Write out all of the records precisely. Skip anything that is a picture.

Pixel coordinate grounding data:
_____
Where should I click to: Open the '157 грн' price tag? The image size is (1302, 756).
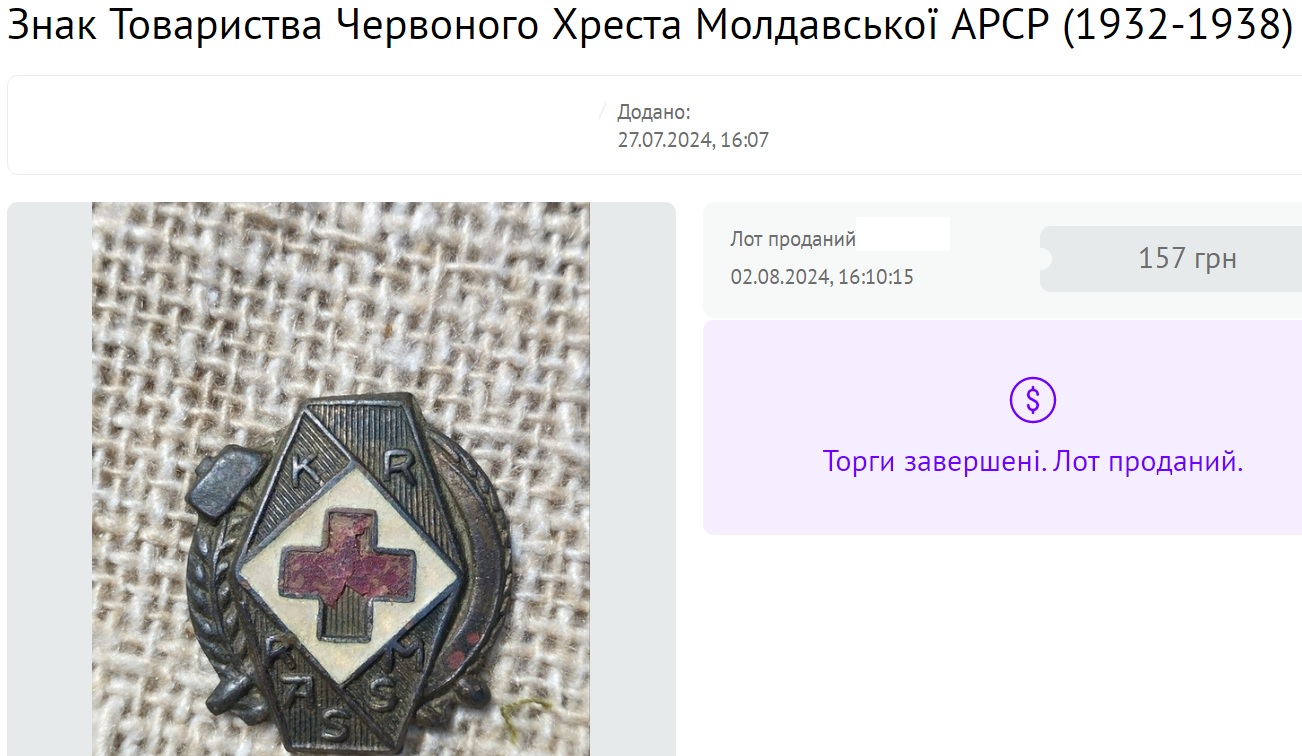1170,259
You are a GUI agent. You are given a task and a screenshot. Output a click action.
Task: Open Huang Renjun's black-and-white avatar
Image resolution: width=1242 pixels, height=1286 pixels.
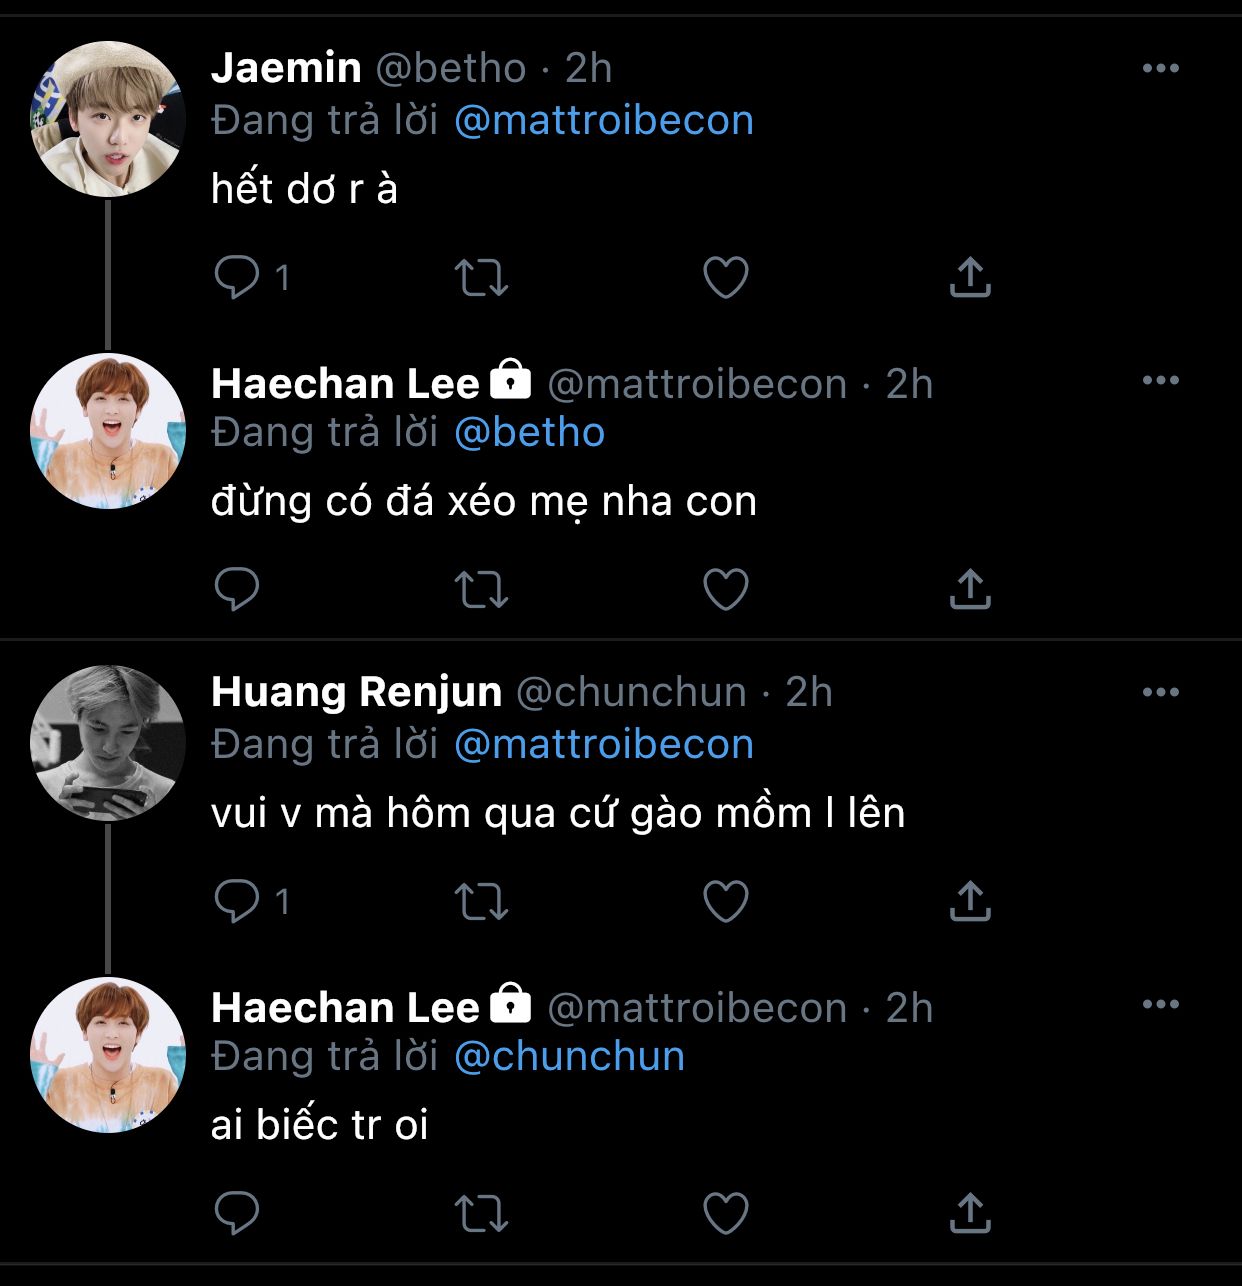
_____
■ **SOLUTION FOR THIS TASK**
Where should I click to: Open the '157 грн' price tag? The image size is (1302, 756).
1170,259
You are a GUI agent. You are given a task and a screenshot. Output a click action.
Task: Open Huang Renjun's black-and-white avatar
Image resolution: width=1242 pixels, height=1286 pixels.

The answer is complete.